Books
- Why are we here again? I mean, I don’t mind now we’re all together, I find it rather cosy.
- Can’t say old bean, but it is better than rubbing shoulders with all the other unread classics in that draughty hallway.
- Yes, it’s nice to slide up against the sexy coffee table number written by that famous singer. I notice that the lady of the house moves it from time to time depending on the type of guest.
- Try being a coffee table book, mate. I haven’t been leafed for years. I am a totem, regardless of what racy nonsense lies within my folds. I have more in common with the knick-knacks on the sideboard.
- You think you’ve got problems. Have a go at being a bog book, sitting for hours on the top of a cold, damp cistern waiting for someone to expose their backside and then continue to disdainfully peruse the first page. Notably, no one ever gets as far as to find out why E=mc2.
- I think they’ve got a book with a corkscrew in it. It’s not even a book. Callously hollowed out as it is to provide literary based amusement during wine and cheese evenings.
- Why are we here again?
- They haven’t touched us in years. It’s all that flappy snap of those tablets and that weird pallid glow on their vapid faces.

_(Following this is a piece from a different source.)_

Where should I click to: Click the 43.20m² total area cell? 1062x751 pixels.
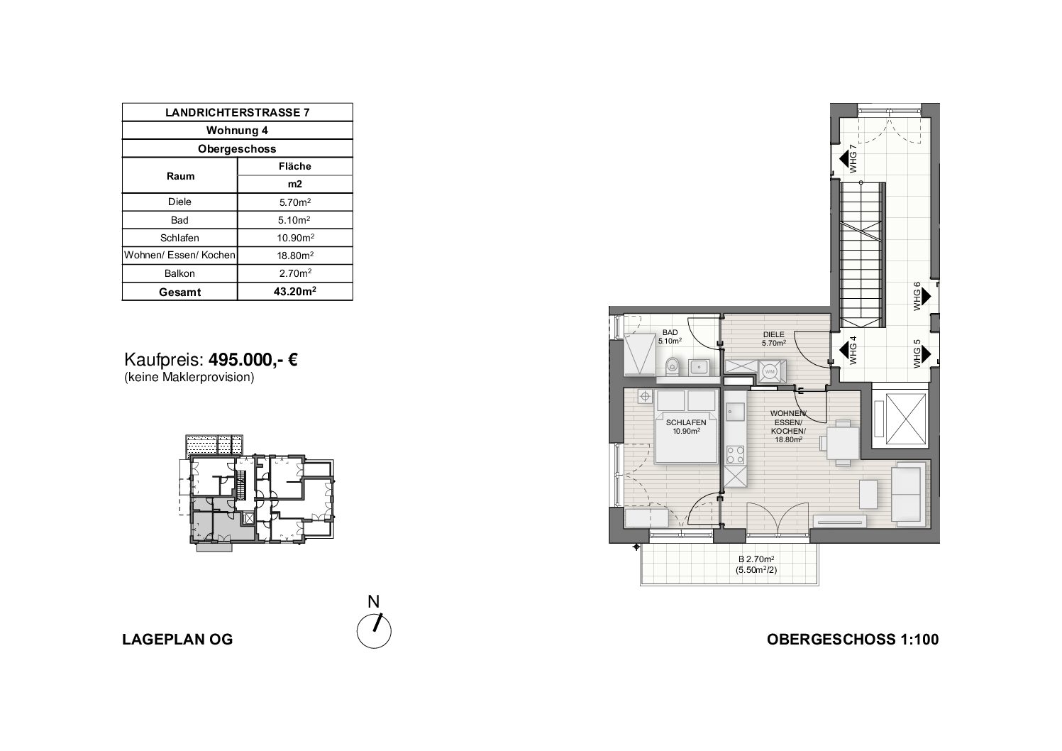pyautogui.click(x=295, y=291)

- I suppose the field of intellectual operations is wider on that big TV.
- Er, this is all a bit odd, we’re arranged in a sort of pyramid. And we’re outside.
- Yes, and what’s that glow? That one small light getting closer and closer?
- That’s a flame, buddy. That’s from a match. I should know, I’m a 1970s science textbook; a veteran.
- I am a history tome. This is not good.